L’usine GEAT de Batna s’est invitée dans la cour des grands en exportant ses premières turbines en 2021. Depuis, les commandes s’enchaînent. Dans un marché mondial sous tension, où la demande dépasse largement les capacités de production, la coentreprise algéro- américaine parvient à se frayer une place parmi les acteurs dominants.
Le contexte joue en faveur du pays. Le marché international traverse une période de tension inédite. Cette année, la demande devrait atteindre 60 gigawatts, soit une hausse de plus de 34 %, un record depuis une décennie, selon un rapport de la plateforme Attaqa. À titre de comparaison, les capacités de production mondiales tournent autour de 70 gigawatts. Dit autrement, il manque de la marchandise, les délais s’allongent et les prix grimpent.
Ce marché oligopolistique est contrôlé par 25 géants industriels répartis dans 40 usines planétaires. Mais avec une demande qui explose, il y a de la place pour de nouveaux venus, à condition d’avoir le savoir-faire et les appuis qu’il faut.
L’Arabie Saoudite prend la main régionale
L’Arabie Saoudite n’a pas attendu. Dès 2016, Riyad lançait son projet d’assemblage local de turbines chez Siemens Energy à Dammam, issu d’un accord datant de 2011 avec Aramco et Saudi Electricity Company. Un premier pas vers l’autonomie énergétique et industrielle.
Le vrai changement s’est manifesté en juillet 2024 avec l’inauguration de l’usine de GESAT, coentreprise entre General Electric et le fonds saoudien Djoussur. Cette fabrique peut sortir entre 8 et 10 turbines par an, ce qui place d’emblée GESAT parmi les dix premiers producteurs mondiaux. Djoussur a même renforcé l’arsenal en 2017 en créant un centre de maintenance complet pour les turbines Mitsubishi Hitachi Power Systems, destiné à couvrir toute la région.
L’Algérie entre en production
L’Algérie suit une trajectoire similaire, mais en démarrage plus tardif. En 2014, Sonelgaz s’associe à General Electric pour créer GEAT -General Electric Algeria Turbines -basée à Aïn Yagout, dans la wilaya de Batna. L’installation occupe une vingtaine d’hectares et s’organise autour de quatre unités : fabrication de turbines à gaz (100 à 300 MW), turbines à vapeur (50 à 160 MW), générateurs électriques et systèmes de contrôle.

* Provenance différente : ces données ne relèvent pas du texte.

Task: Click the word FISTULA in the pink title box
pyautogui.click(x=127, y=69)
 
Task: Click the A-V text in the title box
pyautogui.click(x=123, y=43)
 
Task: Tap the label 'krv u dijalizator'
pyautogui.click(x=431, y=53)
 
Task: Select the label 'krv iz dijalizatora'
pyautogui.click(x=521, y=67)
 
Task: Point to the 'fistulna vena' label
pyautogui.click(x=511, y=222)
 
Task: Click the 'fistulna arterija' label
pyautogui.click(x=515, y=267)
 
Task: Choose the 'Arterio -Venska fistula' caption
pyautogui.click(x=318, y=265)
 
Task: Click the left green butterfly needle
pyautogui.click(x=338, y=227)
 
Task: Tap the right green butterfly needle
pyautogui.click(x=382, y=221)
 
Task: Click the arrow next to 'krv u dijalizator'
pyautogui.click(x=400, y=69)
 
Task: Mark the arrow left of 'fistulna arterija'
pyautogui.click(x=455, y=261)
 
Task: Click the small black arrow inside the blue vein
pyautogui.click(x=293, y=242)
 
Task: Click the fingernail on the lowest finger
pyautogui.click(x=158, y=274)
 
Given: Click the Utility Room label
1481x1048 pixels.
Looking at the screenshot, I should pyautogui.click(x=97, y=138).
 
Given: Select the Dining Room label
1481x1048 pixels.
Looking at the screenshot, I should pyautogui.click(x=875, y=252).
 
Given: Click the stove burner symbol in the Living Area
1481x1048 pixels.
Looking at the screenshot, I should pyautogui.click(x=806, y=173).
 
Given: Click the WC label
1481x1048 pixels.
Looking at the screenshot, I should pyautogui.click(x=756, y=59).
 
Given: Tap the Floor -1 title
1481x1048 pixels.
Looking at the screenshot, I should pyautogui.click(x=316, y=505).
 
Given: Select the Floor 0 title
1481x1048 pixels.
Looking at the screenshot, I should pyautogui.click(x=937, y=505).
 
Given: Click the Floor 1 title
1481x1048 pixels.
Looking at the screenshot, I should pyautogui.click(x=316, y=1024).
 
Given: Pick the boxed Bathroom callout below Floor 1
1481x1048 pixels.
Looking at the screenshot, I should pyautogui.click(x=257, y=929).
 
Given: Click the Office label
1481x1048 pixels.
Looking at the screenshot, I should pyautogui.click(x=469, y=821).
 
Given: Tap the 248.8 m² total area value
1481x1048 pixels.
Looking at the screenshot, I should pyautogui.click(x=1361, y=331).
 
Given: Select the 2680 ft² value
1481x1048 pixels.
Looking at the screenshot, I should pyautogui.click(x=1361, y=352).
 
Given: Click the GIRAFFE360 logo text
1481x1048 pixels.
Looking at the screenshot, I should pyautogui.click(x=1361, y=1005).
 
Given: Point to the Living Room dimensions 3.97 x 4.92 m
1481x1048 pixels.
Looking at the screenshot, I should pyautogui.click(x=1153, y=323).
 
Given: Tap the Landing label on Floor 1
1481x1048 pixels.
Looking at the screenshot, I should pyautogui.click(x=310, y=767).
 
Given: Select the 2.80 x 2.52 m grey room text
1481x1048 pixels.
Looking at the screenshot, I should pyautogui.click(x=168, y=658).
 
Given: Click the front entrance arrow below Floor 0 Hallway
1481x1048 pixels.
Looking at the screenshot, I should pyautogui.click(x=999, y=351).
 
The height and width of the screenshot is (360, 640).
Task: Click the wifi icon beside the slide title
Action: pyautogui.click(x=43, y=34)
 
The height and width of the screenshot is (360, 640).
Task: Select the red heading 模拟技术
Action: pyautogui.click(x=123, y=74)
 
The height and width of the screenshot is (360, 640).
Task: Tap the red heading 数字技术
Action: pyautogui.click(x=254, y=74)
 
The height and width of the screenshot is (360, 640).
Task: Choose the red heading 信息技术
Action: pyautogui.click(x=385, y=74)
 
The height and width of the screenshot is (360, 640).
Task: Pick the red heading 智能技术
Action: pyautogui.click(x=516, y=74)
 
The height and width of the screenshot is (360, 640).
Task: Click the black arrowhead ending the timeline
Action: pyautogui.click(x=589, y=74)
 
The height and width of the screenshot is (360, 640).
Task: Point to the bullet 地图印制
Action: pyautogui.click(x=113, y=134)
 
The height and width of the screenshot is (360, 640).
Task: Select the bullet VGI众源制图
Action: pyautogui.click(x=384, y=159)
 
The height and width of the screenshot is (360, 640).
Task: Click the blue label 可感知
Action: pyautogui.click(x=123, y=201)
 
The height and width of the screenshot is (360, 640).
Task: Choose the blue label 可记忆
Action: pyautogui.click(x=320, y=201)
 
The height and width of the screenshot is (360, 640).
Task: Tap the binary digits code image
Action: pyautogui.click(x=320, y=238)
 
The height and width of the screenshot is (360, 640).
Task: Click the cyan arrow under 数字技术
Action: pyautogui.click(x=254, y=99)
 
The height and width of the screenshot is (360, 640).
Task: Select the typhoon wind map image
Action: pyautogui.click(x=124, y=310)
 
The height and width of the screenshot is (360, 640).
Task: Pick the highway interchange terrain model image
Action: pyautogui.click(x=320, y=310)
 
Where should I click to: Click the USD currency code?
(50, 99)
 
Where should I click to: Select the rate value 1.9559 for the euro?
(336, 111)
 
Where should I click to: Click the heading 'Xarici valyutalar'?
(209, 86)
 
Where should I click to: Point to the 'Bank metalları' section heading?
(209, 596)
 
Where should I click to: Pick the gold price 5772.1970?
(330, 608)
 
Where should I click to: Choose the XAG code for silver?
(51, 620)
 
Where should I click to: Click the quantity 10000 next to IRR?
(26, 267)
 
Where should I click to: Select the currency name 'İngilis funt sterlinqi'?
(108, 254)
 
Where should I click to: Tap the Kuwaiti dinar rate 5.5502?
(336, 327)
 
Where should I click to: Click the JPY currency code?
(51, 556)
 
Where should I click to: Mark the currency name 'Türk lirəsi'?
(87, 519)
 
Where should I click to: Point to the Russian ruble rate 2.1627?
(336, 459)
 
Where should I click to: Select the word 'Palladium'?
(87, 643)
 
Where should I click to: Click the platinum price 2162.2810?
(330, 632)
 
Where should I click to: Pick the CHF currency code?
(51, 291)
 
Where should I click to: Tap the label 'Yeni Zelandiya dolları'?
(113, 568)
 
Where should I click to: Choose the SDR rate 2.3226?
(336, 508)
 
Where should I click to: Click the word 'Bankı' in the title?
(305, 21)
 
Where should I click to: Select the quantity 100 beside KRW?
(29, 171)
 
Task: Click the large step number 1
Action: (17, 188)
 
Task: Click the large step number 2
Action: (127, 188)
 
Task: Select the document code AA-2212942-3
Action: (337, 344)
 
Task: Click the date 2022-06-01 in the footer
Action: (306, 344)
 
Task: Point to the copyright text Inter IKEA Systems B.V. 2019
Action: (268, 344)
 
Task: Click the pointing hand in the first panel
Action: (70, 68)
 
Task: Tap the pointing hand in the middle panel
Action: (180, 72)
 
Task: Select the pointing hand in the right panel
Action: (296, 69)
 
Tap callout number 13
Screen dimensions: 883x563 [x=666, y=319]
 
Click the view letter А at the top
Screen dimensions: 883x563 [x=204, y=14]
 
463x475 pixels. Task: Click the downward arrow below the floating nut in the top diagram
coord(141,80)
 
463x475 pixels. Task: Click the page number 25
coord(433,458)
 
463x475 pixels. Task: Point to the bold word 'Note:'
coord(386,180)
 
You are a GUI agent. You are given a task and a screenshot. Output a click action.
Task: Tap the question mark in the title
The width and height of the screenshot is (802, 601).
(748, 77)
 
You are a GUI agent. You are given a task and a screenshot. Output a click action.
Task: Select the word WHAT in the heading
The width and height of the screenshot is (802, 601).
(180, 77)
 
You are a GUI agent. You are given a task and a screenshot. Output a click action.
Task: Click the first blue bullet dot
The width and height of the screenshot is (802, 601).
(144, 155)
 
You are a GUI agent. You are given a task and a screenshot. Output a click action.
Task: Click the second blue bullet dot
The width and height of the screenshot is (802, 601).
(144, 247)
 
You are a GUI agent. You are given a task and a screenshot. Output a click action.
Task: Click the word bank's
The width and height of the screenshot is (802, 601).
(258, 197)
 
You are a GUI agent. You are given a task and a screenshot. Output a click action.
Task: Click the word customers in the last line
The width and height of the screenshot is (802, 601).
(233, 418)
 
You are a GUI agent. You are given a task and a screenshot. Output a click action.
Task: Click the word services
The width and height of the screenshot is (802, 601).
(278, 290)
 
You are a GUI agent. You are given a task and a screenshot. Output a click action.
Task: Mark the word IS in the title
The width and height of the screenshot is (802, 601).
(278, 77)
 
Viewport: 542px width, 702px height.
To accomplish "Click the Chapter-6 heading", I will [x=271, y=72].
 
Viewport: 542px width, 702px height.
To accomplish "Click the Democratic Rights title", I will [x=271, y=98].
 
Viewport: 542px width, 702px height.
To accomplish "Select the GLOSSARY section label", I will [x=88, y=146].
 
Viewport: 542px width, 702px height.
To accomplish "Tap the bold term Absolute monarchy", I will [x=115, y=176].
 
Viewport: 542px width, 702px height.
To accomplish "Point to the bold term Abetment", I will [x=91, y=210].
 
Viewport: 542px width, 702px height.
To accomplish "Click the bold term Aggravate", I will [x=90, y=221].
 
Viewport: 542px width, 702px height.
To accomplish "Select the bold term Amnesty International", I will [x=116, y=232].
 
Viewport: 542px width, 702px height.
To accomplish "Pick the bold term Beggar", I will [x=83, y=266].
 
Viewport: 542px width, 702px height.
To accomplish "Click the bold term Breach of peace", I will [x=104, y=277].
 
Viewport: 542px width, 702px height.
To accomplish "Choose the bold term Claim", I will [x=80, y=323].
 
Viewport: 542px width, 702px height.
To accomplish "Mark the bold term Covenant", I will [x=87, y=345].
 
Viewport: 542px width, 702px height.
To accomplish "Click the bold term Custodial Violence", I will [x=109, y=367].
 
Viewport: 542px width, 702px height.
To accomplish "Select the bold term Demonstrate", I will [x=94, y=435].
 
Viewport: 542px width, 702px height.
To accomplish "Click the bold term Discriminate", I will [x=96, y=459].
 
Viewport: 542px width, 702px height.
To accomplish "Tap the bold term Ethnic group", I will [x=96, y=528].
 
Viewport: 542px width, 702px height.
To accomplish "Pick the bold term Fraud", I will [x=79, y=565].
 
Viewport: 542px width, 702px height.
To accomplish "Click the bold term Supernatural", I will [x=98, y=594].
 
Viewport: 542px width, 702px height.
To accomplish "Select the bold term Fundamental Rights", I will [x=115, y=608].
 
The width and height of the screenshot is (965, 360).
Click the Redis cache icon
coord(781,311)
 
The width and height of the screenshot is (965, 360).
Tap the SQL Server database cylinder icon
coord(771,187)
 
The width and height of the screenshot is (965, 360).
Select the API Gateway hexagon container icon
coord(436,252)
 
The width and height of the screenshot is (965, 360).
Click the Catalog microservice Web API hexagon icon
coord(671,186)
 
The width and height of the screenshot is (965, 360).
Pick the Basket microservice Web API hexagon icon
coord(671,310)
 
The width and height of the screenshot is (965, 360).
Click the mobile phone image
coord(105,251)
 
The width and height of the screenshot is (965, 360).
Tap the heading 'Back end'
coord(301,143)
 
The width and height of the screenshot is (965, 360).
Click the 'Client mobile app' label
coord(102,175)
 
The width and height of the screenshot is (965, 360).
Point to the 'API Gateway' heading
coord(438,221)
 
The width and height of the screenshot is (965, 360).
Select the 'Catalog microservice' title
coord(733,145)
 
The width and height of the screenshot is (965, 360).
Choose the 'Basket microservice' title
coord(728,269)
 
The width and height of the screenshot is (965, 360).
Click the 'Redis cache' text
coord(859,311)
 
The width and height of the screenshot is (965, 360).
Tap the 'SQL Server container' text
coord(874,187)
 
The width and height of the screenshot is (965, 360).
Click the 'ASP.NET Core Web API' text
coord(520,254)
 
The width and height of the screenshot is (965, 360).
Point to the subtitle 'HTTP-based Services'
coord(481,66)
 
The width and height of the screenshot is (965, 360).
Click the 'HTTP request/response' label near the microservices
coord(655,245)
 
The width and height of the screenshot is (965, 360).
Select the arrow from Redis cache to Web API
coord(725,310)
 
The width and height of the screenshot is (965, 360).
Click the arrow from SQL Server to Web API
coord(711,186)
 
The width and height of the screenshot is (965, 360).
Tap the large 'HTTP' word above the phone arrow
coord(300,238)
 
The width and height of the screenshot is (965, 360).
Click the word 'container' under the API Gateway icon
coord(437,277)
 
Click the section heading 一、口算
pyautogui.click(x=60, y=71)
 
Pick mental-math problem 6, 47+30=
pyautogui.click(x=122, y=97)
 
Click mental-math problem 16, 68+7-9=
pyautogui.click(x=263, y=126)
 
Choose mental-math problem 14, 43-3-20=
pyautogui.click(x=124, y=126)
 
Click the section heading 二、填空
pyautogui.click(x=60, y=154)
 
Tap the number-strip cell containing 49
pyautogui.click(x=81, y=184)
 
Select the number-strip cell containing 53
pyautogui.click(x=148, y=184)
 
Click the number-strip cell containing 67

L’usine a franchi un vrai seuil en 2021 en exportant ses deux premières turbines vers le Moyen-Orient- une première africaine. Ces deux machines doivent permettre de générer quelque 500 MW. La confiance des acheteurs semble au rendez-vous : en août 2022, Batna expédie une turbine aux Pays-Bas pour 1,375 million de dollars.
Depuis, le carnet de commandes s’étoffe. En 2024, GEAT conclut un accord pour augmenter ses capacités de production. En avril 2025, Sonelgaz et GE signent de nouvelles lettres d’intention avec un client moyen-oriental. Plusieurs pays africains sont en pourparlers.
Un œil tourné vers la Syrie
L’Algérie ne cache pas ses ambitions régionales. La Syrie, engagée dans la reconstruction de son infrastructure électrique, représente un marché potentiel. Pour l’heure, aucune négociation officielle n’est lancée, mais les milieux industriels affirment que la capacité algérienne est prête à honorer une grosse commande dès que les conditions politiques et financières s’y prêteront.
L’atout algérien ? Deux choses qui comptent beaucoup en ce moment : des prix qui ne s’envolent pas et une qualité reconnue aux standards internationaux. Chose qui est rare dans ce secteur où les délais s’allongent et les tarifs explosent.